◆ **Task item**
Give the total number of lines in the data below that include "width", and nothing else.

◆ **Listed entries**
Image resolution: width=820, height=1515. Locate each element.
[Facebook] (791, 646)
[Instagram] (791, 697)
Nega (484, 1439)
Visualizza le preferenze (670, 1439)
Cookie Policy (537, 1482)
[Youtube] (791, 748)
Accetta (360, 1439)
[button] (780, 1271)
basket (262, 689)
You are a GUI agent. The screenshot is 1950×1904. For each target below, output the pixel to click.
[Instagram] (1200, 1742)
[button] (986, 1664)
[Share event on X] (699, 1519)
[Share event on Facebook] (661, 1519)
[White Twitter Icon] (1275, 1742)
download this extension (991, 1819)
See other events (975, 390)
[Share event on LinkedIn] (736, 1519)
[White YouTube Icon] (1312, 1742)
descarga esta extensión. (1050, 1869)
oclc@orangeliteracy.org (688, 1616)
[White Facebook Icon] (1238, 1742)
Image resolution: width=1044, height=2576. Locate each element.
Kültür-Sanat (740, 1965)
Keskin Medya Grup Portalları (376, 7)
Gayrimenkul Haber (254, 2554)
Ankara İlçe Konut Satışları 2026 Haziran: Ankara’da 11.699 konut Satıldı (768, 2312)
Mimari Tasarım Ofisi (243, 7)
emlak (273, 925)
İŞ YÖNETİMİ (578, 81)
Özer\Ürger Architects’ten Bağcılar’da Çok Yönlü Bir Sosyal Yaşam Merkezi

◆ **Task output**
2